И Лерка принялась увлеченно рассказывать, как он отлично себя осознает. Как сотворил себе противоречивый имидж и как теперь умело им пользуется.

– Несколько раз был женат, но никто не видел ни одной его жены, раз в два месяца меняет любовниц, но никто не видел его с женщиной дольше одного дня… Может, он вообще педик, ну женоненавистник уж точно! Из тех, что любят всех подряд и при этом ни одну ни в грош не ставят.

Слушая это, Настя начинала легкомысленно улыбаться, и Лерке пришлось уточнять, специально для мечтательных тупых идиоток:

– Запомни, он просто хочет поиграть с тобой. Наберется впечатлений для нового альбома, а потом скажет какую-нибудь гадость – что ты не умеешь варить борщ или там мыть посуду…

Все просто. Только от этого почему-то не легче. Да еще эта роза, черт бы ее побрал! Благоухает так, что в пору застрелиться. Почему в Москве розы никогда не пахнут? Стоят себе и стоят, радуют глаз, украшают интерьер, тешат самолюбие, а эта… Ужас.

Она протянула руку, дотронулась до цветка и вздрогнула в темноте комнаты – настолько фактура лепестков напоминала бархатистой влажностью прохладную человеческую плоть. Настя отдернула руку, еще мгновение – и она прикончила бы жизнь растения, стиснув бутон в ладони. Перевернулась на спину, обреченно вздохнула и больше уже не пыталась закрыть глаза.

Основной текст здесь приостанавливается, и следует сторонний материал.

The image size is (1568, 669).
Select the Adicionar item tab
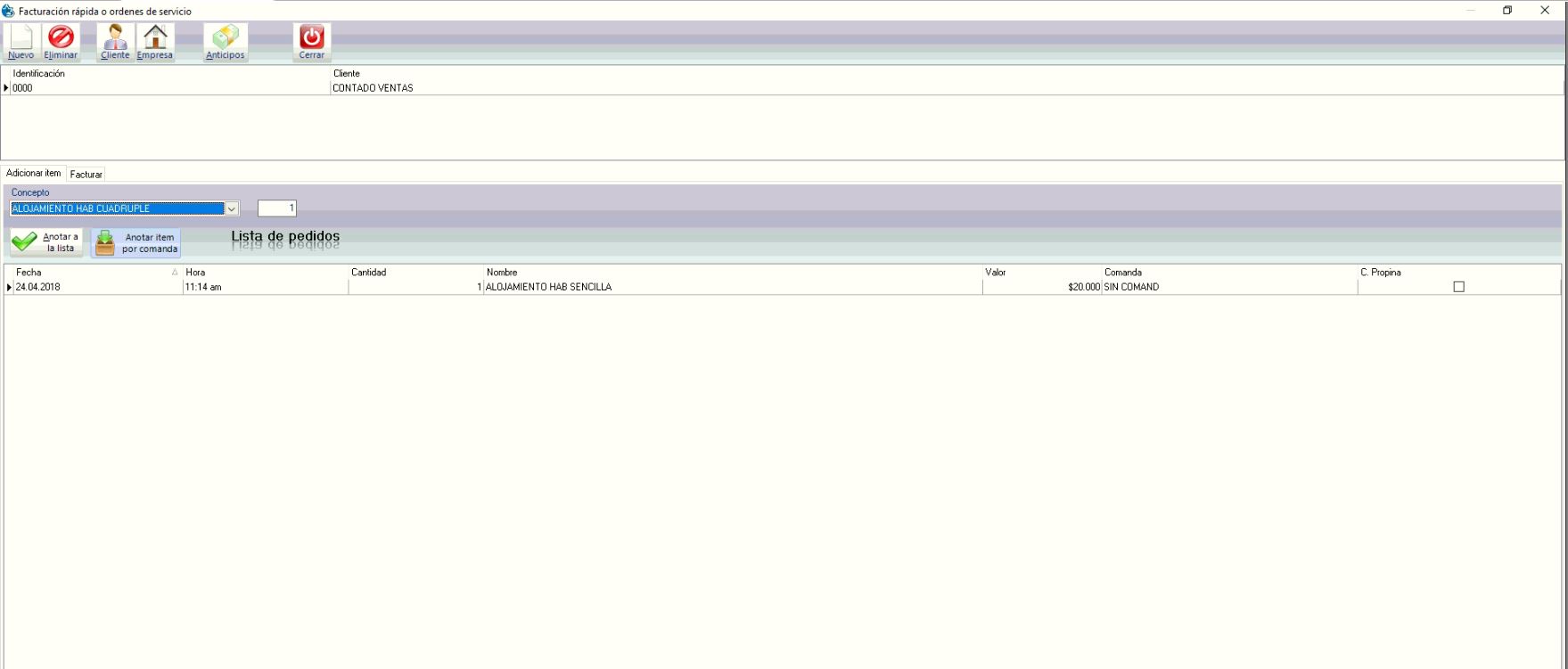tap(34, 174)
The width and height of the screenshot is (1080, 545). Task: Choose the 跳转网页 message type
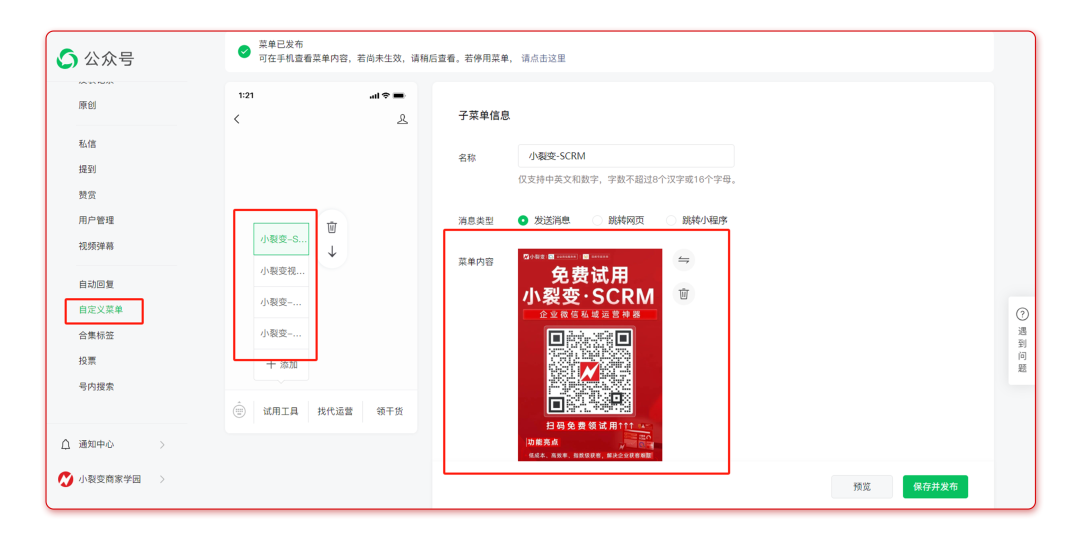[x=598, y=220]
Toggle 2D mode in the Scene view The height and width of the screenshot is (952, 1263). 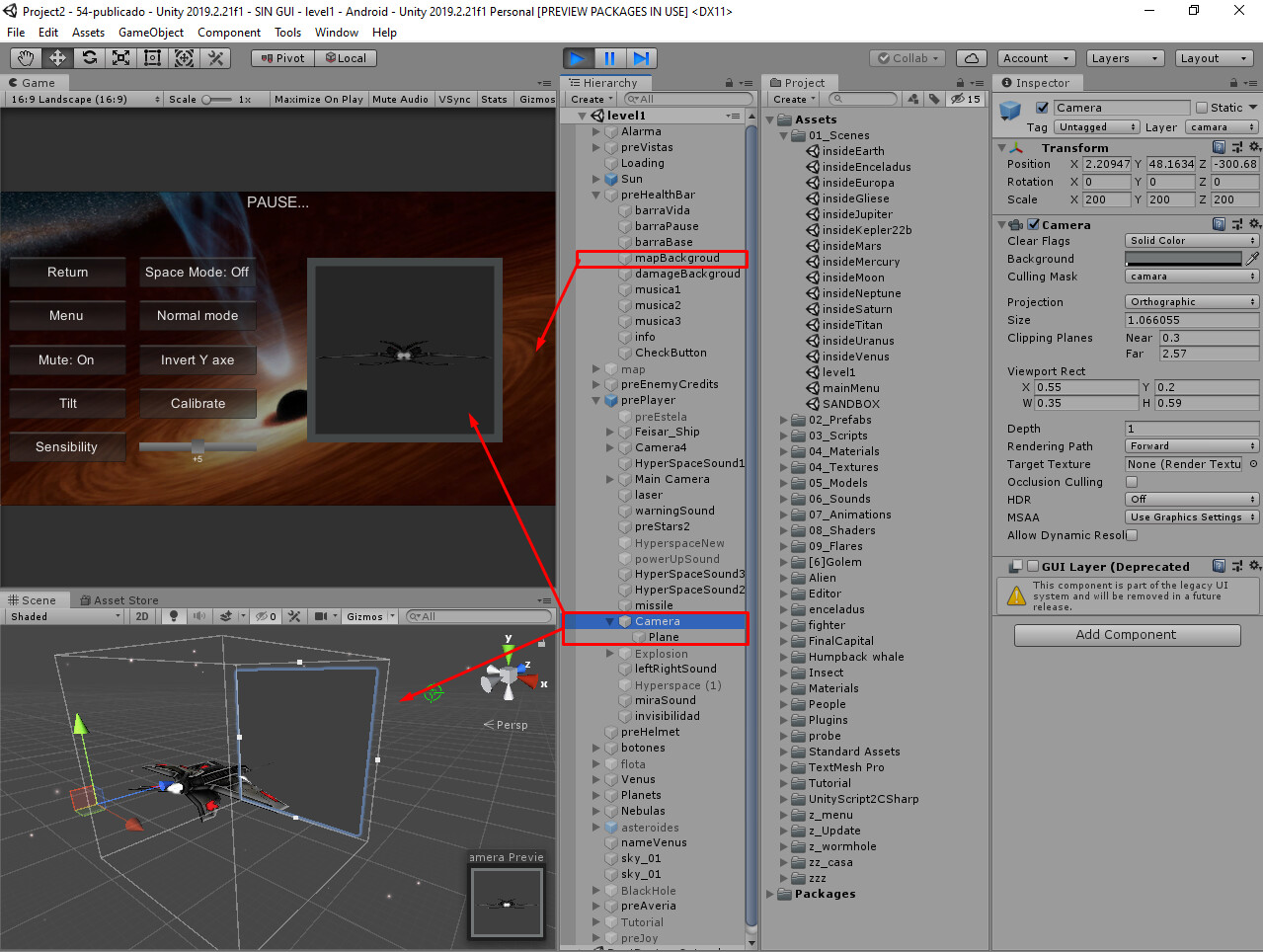[x=141, y=616]
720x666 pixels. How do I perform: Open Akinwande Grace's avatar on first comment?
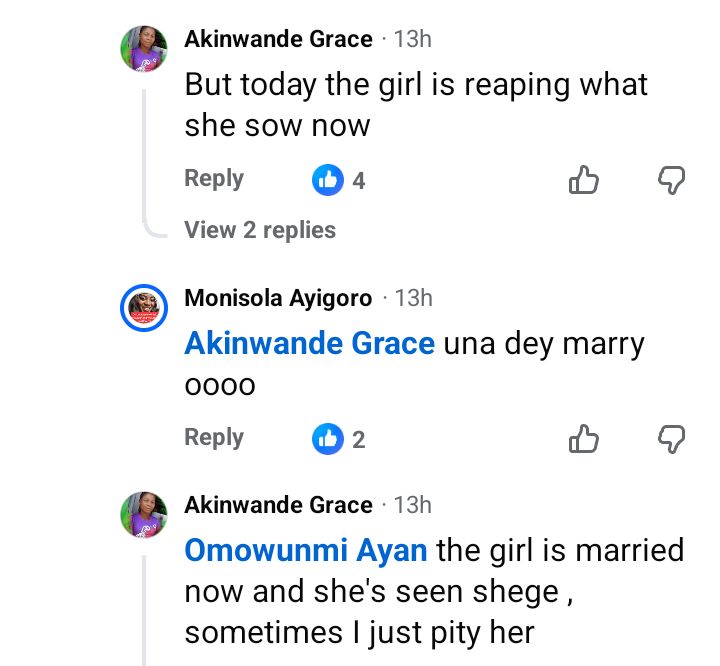click(x=144, y=47)
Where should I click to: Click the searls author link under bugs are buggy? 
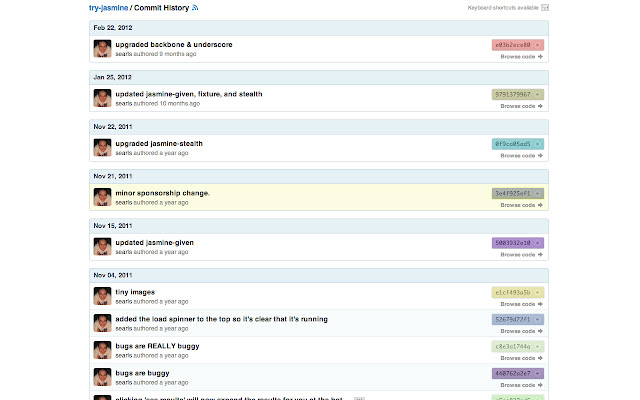tap(124, 383)
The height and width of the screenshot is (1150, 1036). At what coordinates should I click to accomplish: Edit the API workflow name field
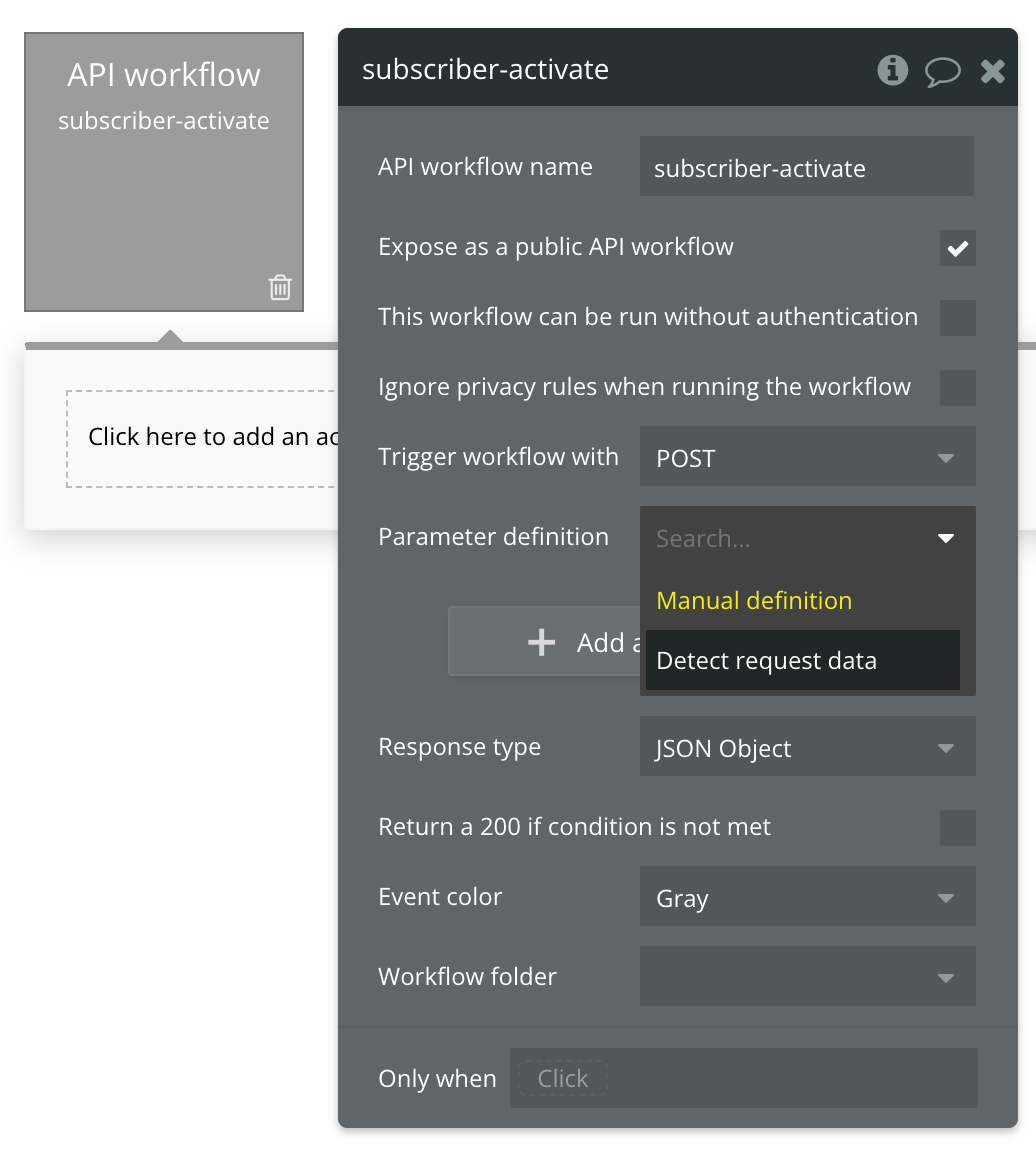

Солнечный свет нахально игнорирует добротную плотность ткани, пастельные цветы горят не хуже, чем прожекторы, согревая кровать и спину под одеялом, отражаются от блестящей загорелой коленки. Как распустилась роза за одну ночь! Боже… Она прекрасна. Жаль будет оставлять ее здесь. А придется оставить – не тащить же завтра с утра в самолет. Жаль будет покидать Париж, так и не вкусив его услад. А придется покинуть. Еще один день впереди. Еще один день этих невнятных бродилок, смутных терзаний, неудобства и маеты…

Свет, тепло, роза, звуки и запахи проснувшегося города. Ну нет! Она проведет этот день в свое удовольствие. Во что бы то ни стало. Что за чушь, в самом деле? И в его удовольствие тоже. Сегодня она будет развлекаться. И развлекать его. И наслаждаться. Она не была неблагодарной, просто была молода и слегка напугана. И, несмотря на хроническое, постоянное, неотступное предчувствие чего-то неотвратимого, понимала, что вот уже два дня он дарил ей сказку. Что его голос, сопровождая ее в этой сказке, превращал город в заколдованный сад… Решено. Сегодня она скажет ему спасибо.

Эту решимость не сломила даже интимность душевой кабины, быстро наполнившейся благовонным паром и теплым светом, отраженным от шершавого розового кафеля. Хотя полупрозрачная бесшумная дверь-купе, и щекочущий пятки лохматый резиновый коврик, и мягкая роскошь огромных бежевых полотенец – все говорило о том, что здесь нужно мыться вдвоем.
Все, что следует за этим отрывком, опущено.